Before the Tigers downed the Bulldogs 72-69 at Mizzou Arena on Tuesday night, Missouri had just one conference win and some ugly losses to boot.

Missouri scored 45 points against Mississippi State and let potential wins over Texas A&M and Tennessee slip away.

That made the 13:33 mark of the second half against Georgia so painful, and by the end of the night, so possibly important to the rest of Missouri’s season.

At that moment, projected 2020 NBA Draft lottery pick and Georgia freshman phenom Anthony Edwards swished a 3-pointer to dig Missouri into a 59-39 hole.

The Bulldogs, however, made only two non-layup field goals the rest of the game and one in the final 12 minutes.

In the first 28 minutes Tuesday, Missouri fell below Martin's defensive expectations by allowing 59 points to the Bulldogs.

The rest of the way, Missouri allowed just 10 points in an effort that created perhaps the loudest decibel level inside Mizzou Arena this season.

Missouri (10-10, 2-5 SEC) pulled back within 10 with 8:54 left on a Xavier Pinson floater in the paint.

The Tigers were back within five for the first time since there was 9:02 left in the first half after a Pinson 3-pointer with just more than four minutes remaining in the game.

Missouri regained the lead with 2:20 left in regulation on a pair of Reed Nikko free throws but surrendered it once more 18 seconds later on a Donnell Gresham Jr. putback.

Martin chose to take two timeouts before the Tigers’ next offensive possession ended.
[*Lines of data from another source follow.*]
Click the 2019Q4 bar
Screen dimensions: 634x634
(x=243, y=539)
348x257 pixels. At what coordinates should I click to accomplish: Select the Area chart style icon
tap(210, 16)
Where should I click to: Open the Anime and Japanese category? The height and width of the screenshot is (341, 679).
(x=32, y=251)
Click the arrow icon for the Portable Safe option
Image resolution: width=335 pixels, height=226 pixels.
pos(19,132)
With 91 seconds to go, Dru Smith sank a shot from eight feet while getting fouled to put MU back on top.

The Tigers didn’t fall behind again.

After Georgia’s Toumani Camara made the game all square again at 69 with 1:01 to go, Pinson made one more basket, the game-winner, on an offensive rebound where he wrestled the ball free from Edwards with 37 seconds left.

“I saw (Edwards) come down with it kind of loose and I just poked at the ball and got it loose again,” Pinson said of his game-winning play. “So I just tried to grab it before he could get it. I don't even know how to explain it, but I just snatched it from him kind of, put it back in as fast as I could.”
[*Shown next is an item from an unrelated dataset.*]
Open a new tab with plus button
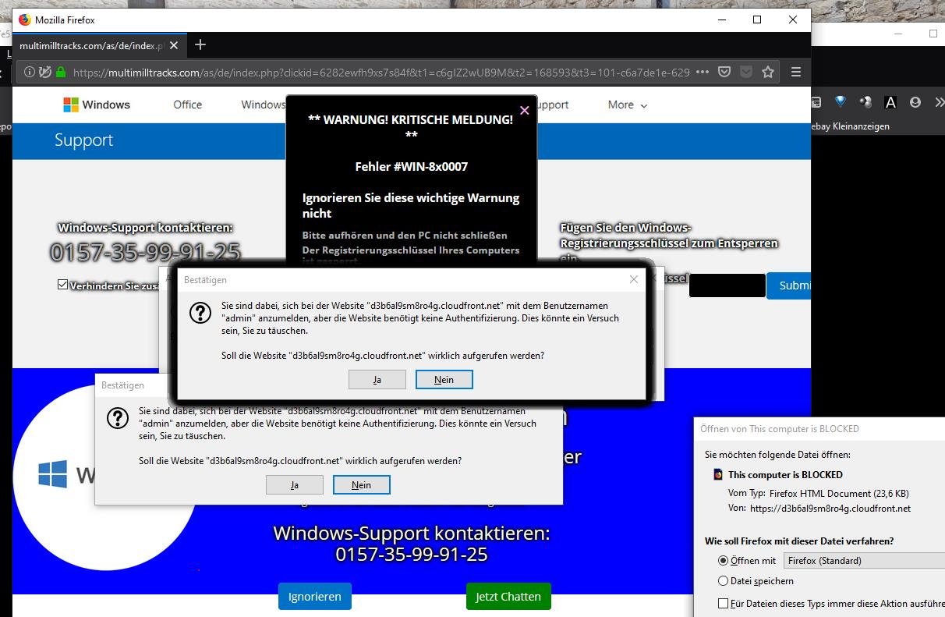The height and width of the screenshot is (617, 945). (200, 44)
Of course, MU needed a defensive stop to complete the comeback. Georgia head coach Tom Crean called two timeouts before the Bulldogs got off their next shot attempt.
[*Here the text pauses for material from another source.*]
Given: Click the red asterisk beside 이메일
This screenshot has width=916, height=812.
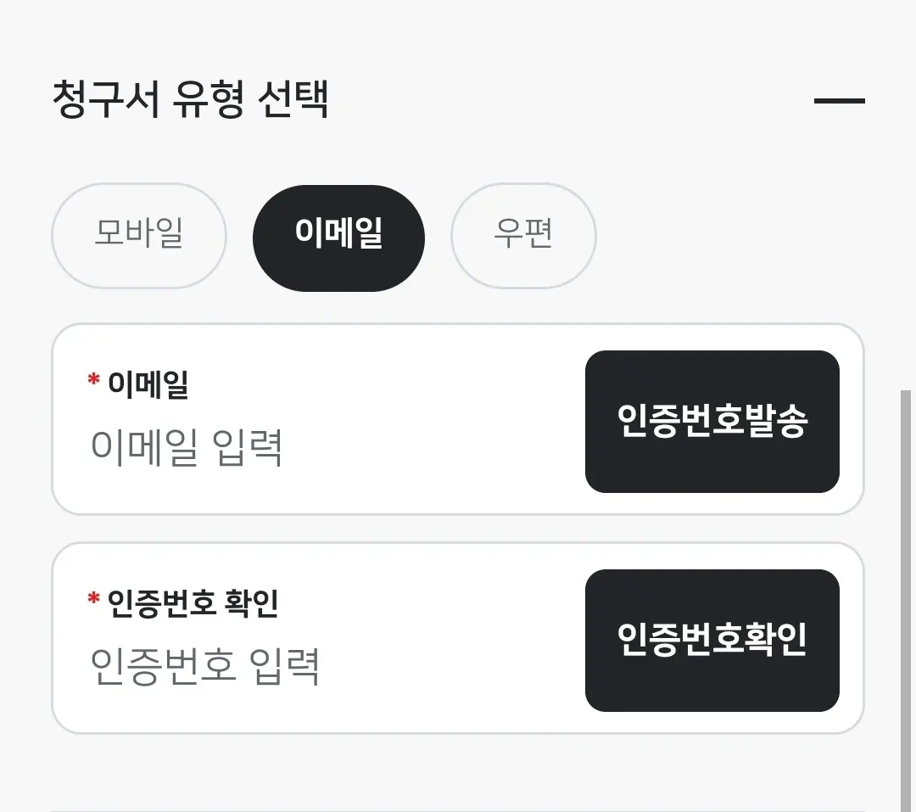Looking at the screenshot, I should [x=92, y=382].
Edwards was the likely shot-taker, and Missouri set up defensively to prepare for that. As Edwards received a pass from Gresham, Tiger sophomores Javon Pickett and Pinson got tangled and both fell to the floor, giving Edwards a clear lane to the rim.

That was until Nikko made up the difference, blocking Edwards’ shot attempt into the backboard, the ball eventually landing in the hands of Mitchell Smith, who was quickly fouled by Georgia.

Smith made one of two free throws to give Missouri a three-point lead with eight seconds to go.

The Bulldogs advanced the ball up the floor and gave it to Edwards for a game-tying 3-point attempt at the final buzzer, but it hit the front rim.

Crean gave a lot of credit to Nikko for Missouri’s comeback.

“No matter where you're at, no matter where they're at, momentum is always up for grabs, and in the second half, Reed Nikko took momentum from us,” Crean said. “... We didn't have any way that we were able to really stem it, even though we were right in it obviously. Reed Nikko changed the game, he changed the energy of the game for them.

“You have to recruit that right. You have to recruit the Reed Nikkos of the world because they don't grow on trees. I don't know him, I'm just saying that when you've got a guy that plays that hard, that is that efficient, that is totally selfless and about what it means to be for the team, that's a very valuable thing. And then in the second half, he got them a lot of confidence, in my mind.”

Missouri made the comeback without junior standout Jeremiah Tilmon, who is still out with a stress fracture in his left foot, and guard Mark Smith, who sat out the second half with lower back discomfort.

With 11 SEC games remaining, the Tigers are 11th in the conference standings with their next game at 2:30 p.m. Saturday on the road against 10th-place South Carolina.

While Missouri's fortunes haven’t been stellar in conference play, the comeback over Georgia could be the turning point it needed.